Day 3
Mataku tak berat minggu ini. Tak seperti biasanya, semua
kantuk telah ku selesaikan semalam. Sejak pagi saja aku sudah menjadi orang
paling bersemangat, ini seperti aku tiga empat sampai lima tahun lalu. Sewaktu kakiku sudah bersenjata sejak pagi
buta. Tapi kali ini mungkin maksudku berbeda, aku ingin membebaskan diriku dari
kamar yang sedari dua hari yang lalu menjadi tempatku menaruh perasaan tak
elok. Aku ingin mengisi ulang isi kepalaku dengan udara pagi, dengan gambaran
karya Tuhan yang luar biasa indah kala pagi, dengan senyum sapa tiap orang yang akan
kutemui. Berlari di pagi ini lebih berarti daripada pelarian dalam hidup yang
selama ini kutekuni. Meski aku selalu percaya bahwa dunia tak pernah baik-baik
saja, tapi udara pagi selalu menjelaskan bahwa semua yang bernyawa berhak
bahagia.

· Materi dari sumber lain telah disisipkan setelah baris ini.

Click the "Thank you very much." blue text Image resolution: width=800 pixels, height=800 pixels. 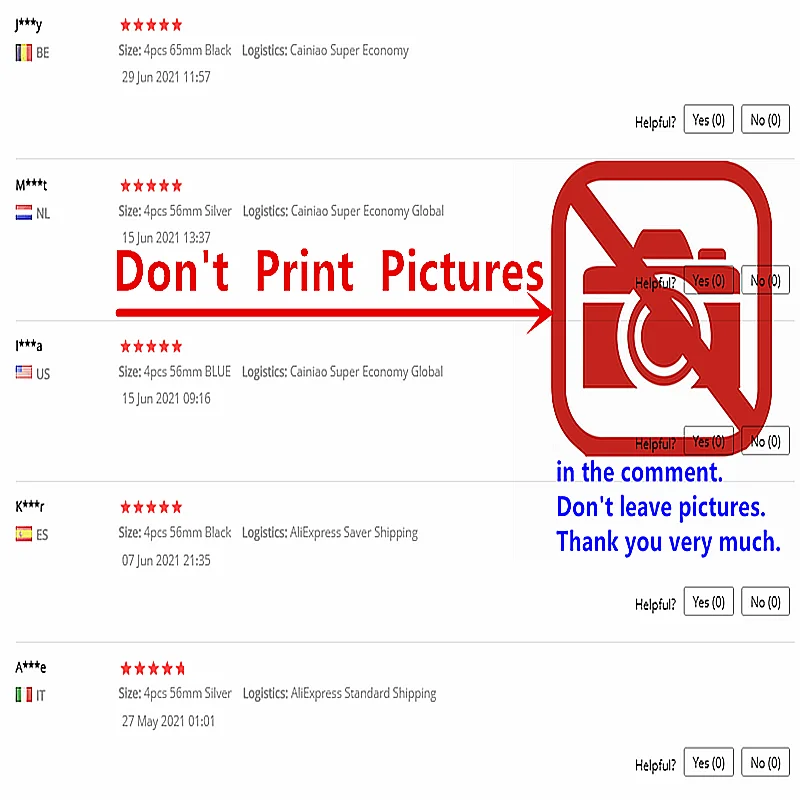click(668, 542)
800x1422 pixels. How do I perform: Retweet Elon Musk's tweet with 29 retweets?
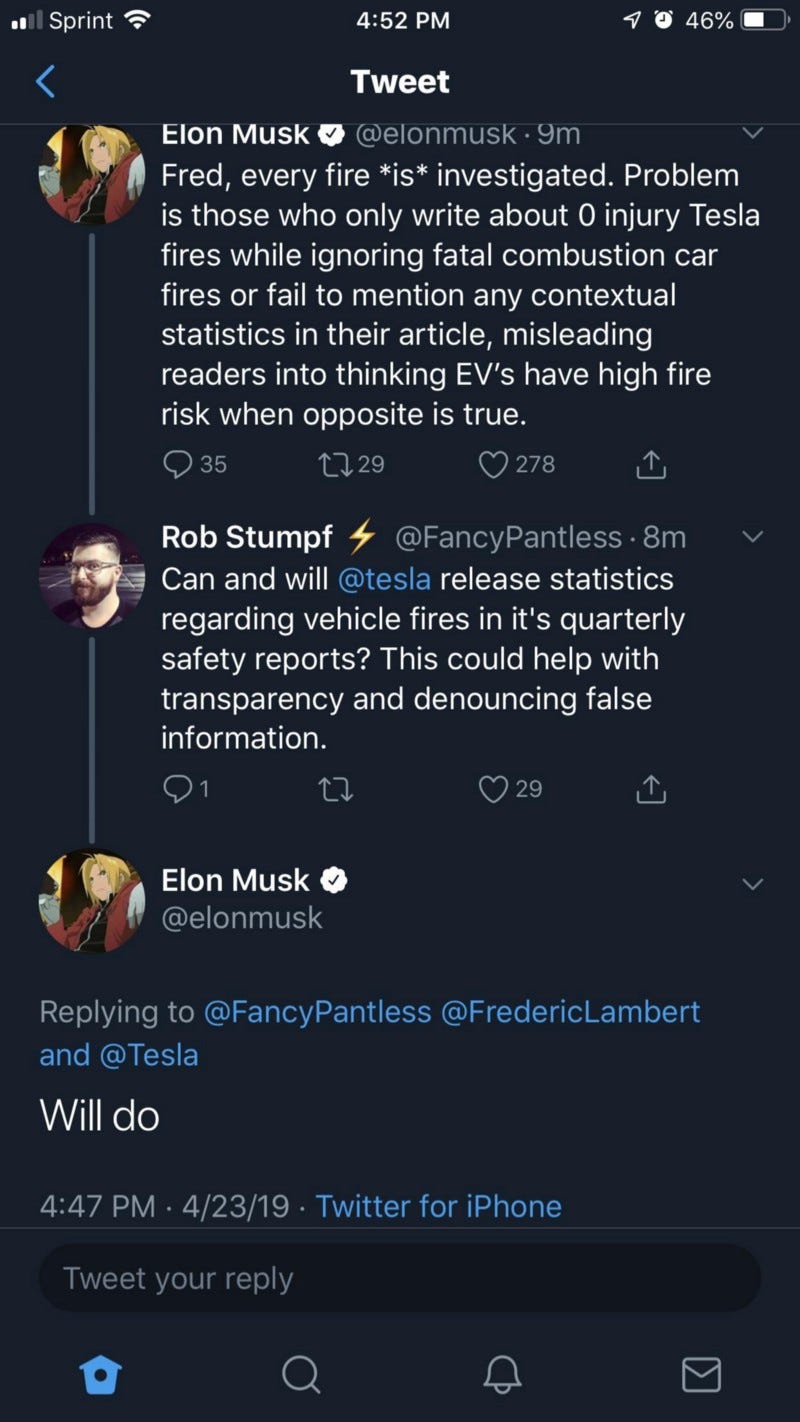point(331,464)
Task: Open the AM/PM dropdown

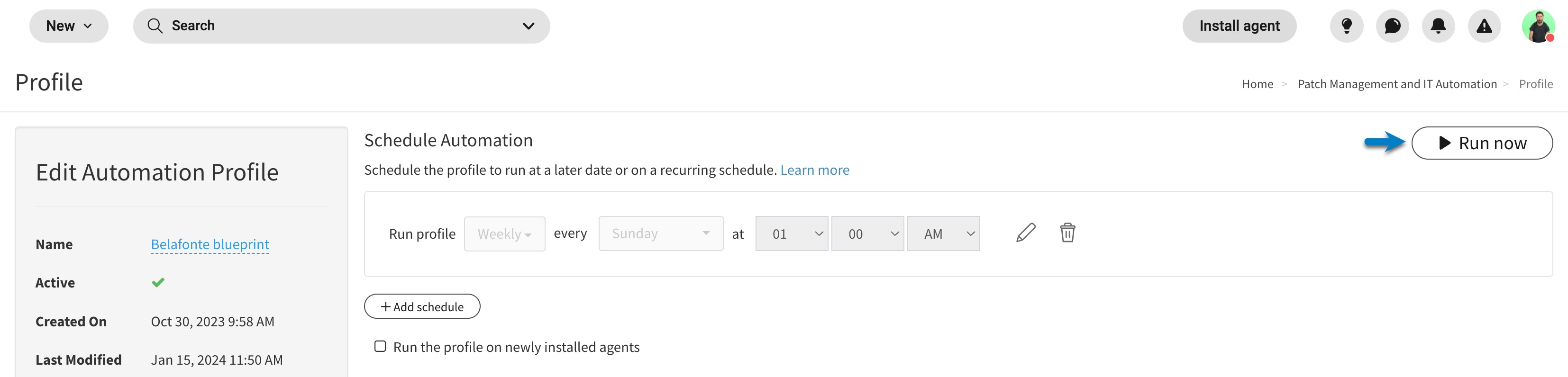Action: tap(943, 233)
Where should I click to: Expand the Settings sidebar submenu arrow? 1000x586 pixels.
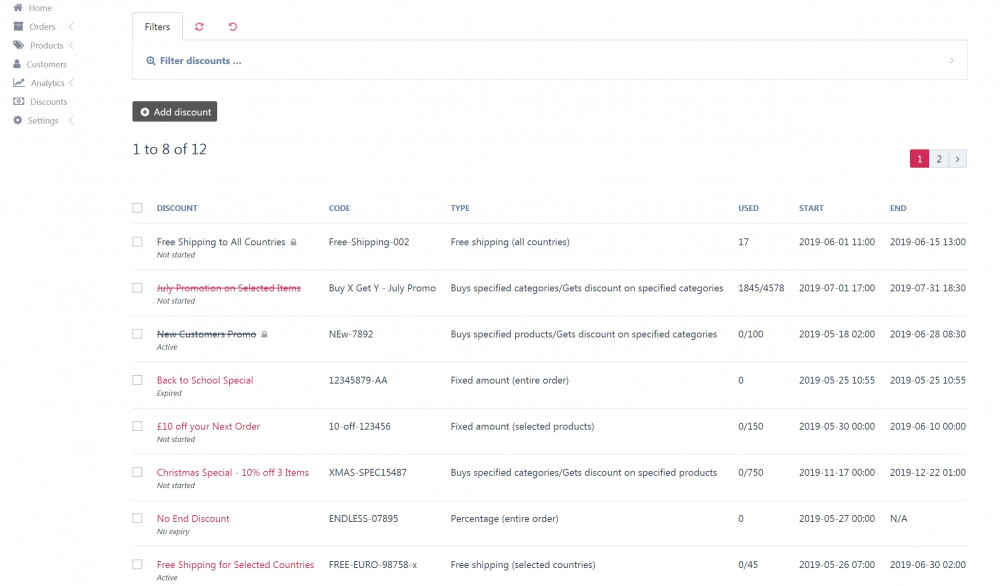click(71, 121)
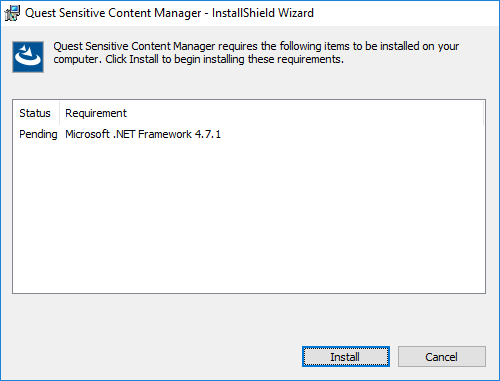500x381 pixels.
Task: Click the gray footer area left of Install
Action: tap(153, 357)

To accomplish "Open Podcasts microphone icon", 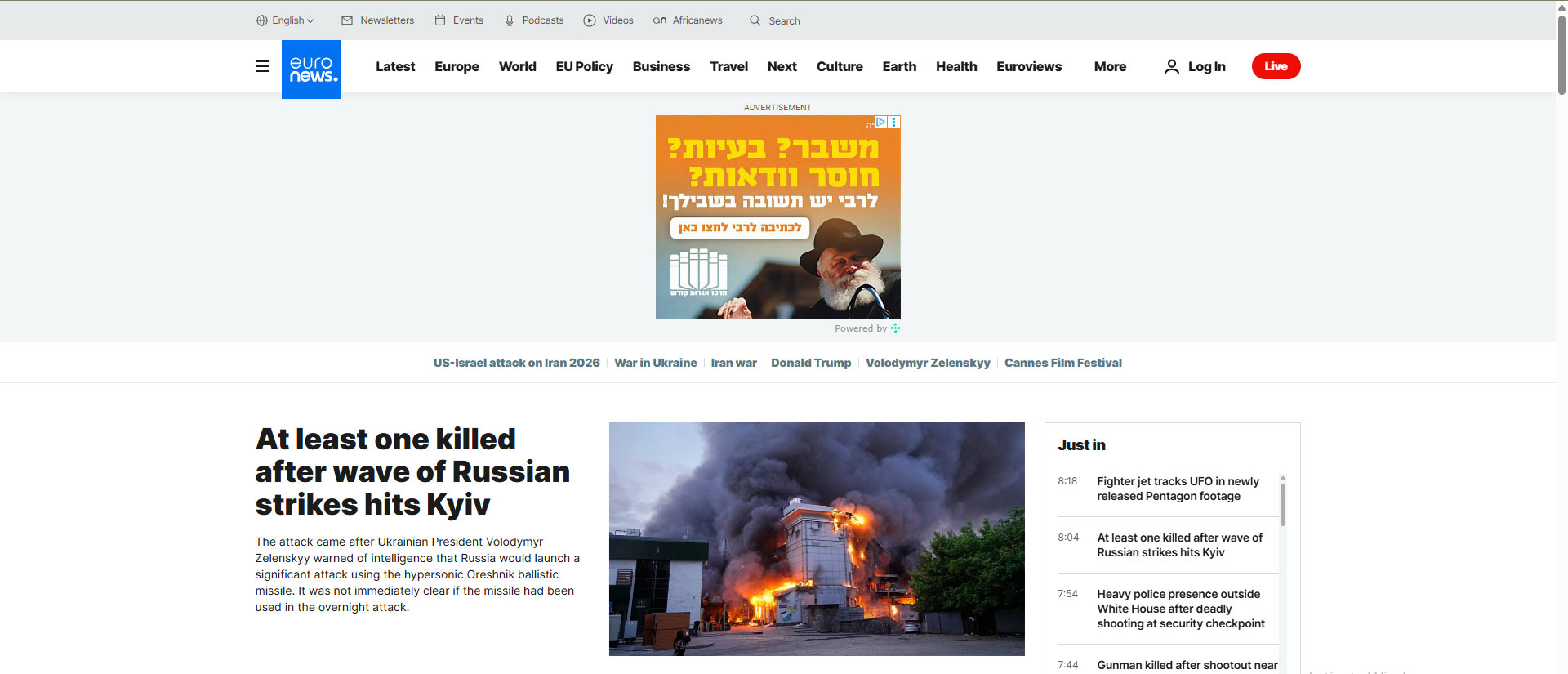I will 510,20.
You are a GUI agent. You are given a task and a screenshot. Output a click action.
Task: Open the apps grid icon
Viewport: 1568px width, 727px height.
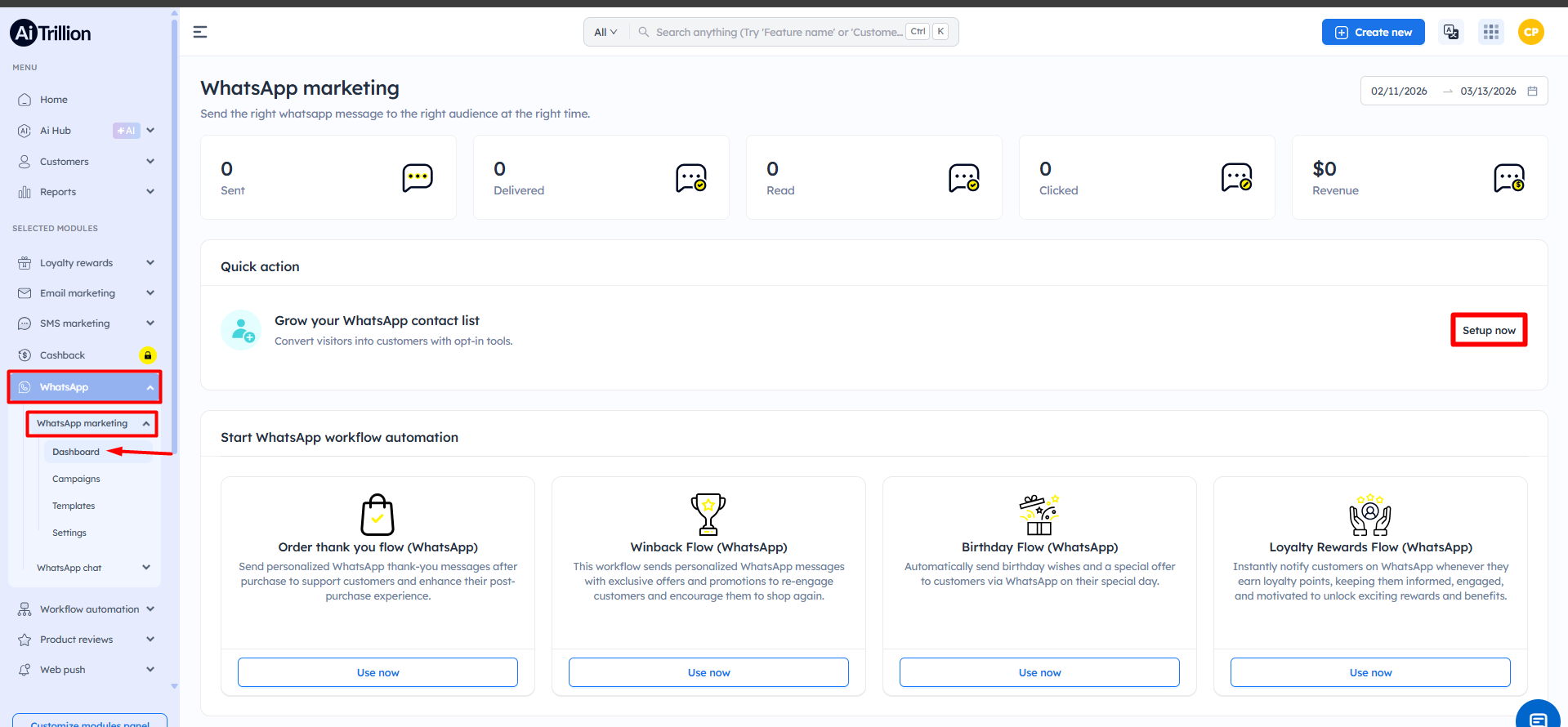coord(1490,32)
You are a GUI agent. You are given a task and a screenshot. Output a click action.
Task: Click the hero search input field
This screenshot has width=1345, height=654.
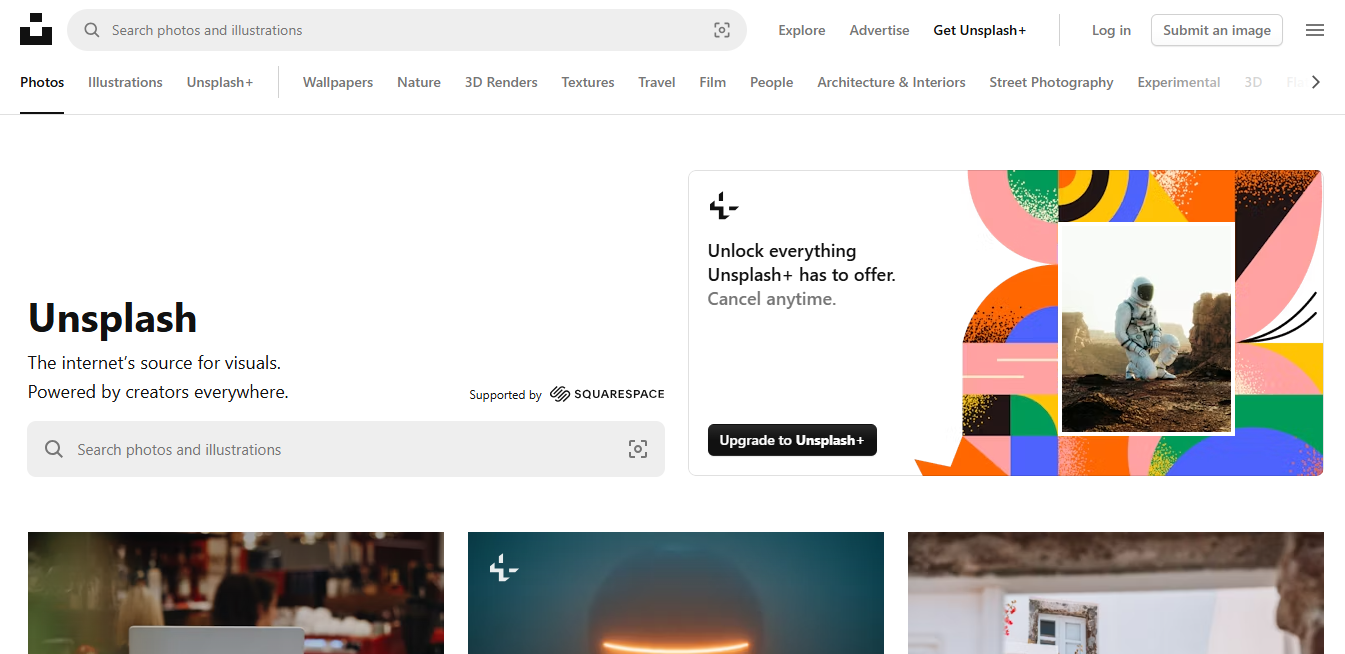coord(300,449)
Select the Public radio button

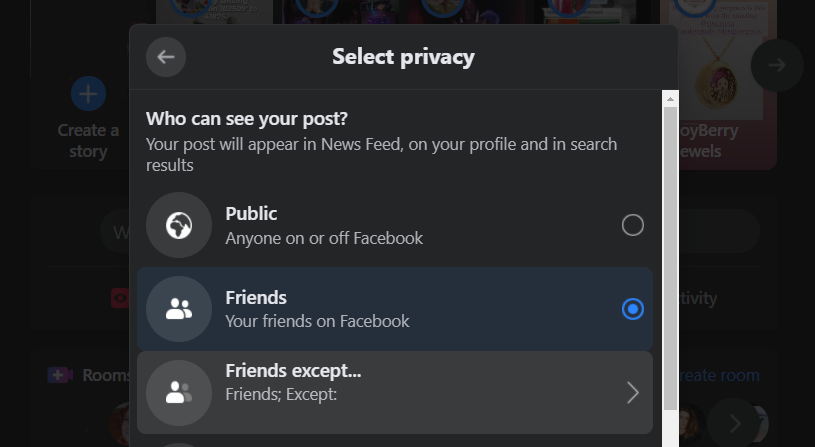(x=632, y=225)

Mengulang kebiasaan yang sudah tak biasa memang merepotkan, tiap tuas
di kakiku rasanya tak terangkai dengan baik, nafasku ditarik ulur cepat tak
teratur, bahkan keringat membuatku kuyup. Langit cepat cerah, aku enggan
melawan mentari yang mulai digdaya, belum satu jam di jalan aku sudah
memutuskan pulang. Aku sudah berdamai dengan bapak dan ibu, rumah jadi tempat
yang paling nyaman lagi bagiku. Jadi kalau mau lebih nyaman, ya aku harus
membuatnya tak terlihat berantakan. Minggu ini aku menyibukkan diri untuk
membantu bapak dan ibu beres-beres rumah. Alay sekali memang kesannya. Tapi memang
begitu kok. Siang di minggu ini rampung
dengan menyenangkan, meski aku harus sekali lagi menjadi anak mamah yang
kemana saja mengikuti ibuku pergi. Biarlah, aku mencoba memperbaiki diri,
walaupun mungkin cuma alibi. Siang ini memang selesai dengan menyenangkan, aku
menutupnya dengan lelap lagi. Tapi udara sore seusai hujan mengingatkanku akan
senin yang menyebalkan.
Tak usah aku, kamu, bahkan kebanyakan dari kalian juga
menganggap Senin menyebalkan bukan? Bagaimana tidak, setelah hari ini yang
luang dan menyenangkan kita harus kembali pada kenyataan yang merepotkan. Apalagi
aku. Aku yang sedang tidak baik-baik saja, sangat membenci Senin, ada berbagai
kemungkinan buruk tentang Senin di kepalaku. Aku takut reputasiku dipermainkan
di depan banyak orang, aku takut tatapan ramah berubah menjadi tatapan jijik,
aku takut salam sapaan menjadi kata cacian, aku benci Senin yang akan tiba. Sore
sampai malam tiba dan selesai hari ini masih sama dengan sebelumnya, tidak ada
yang membuatku tenang. Sama sekali tidak. Semuanya pilu. Masih pilu.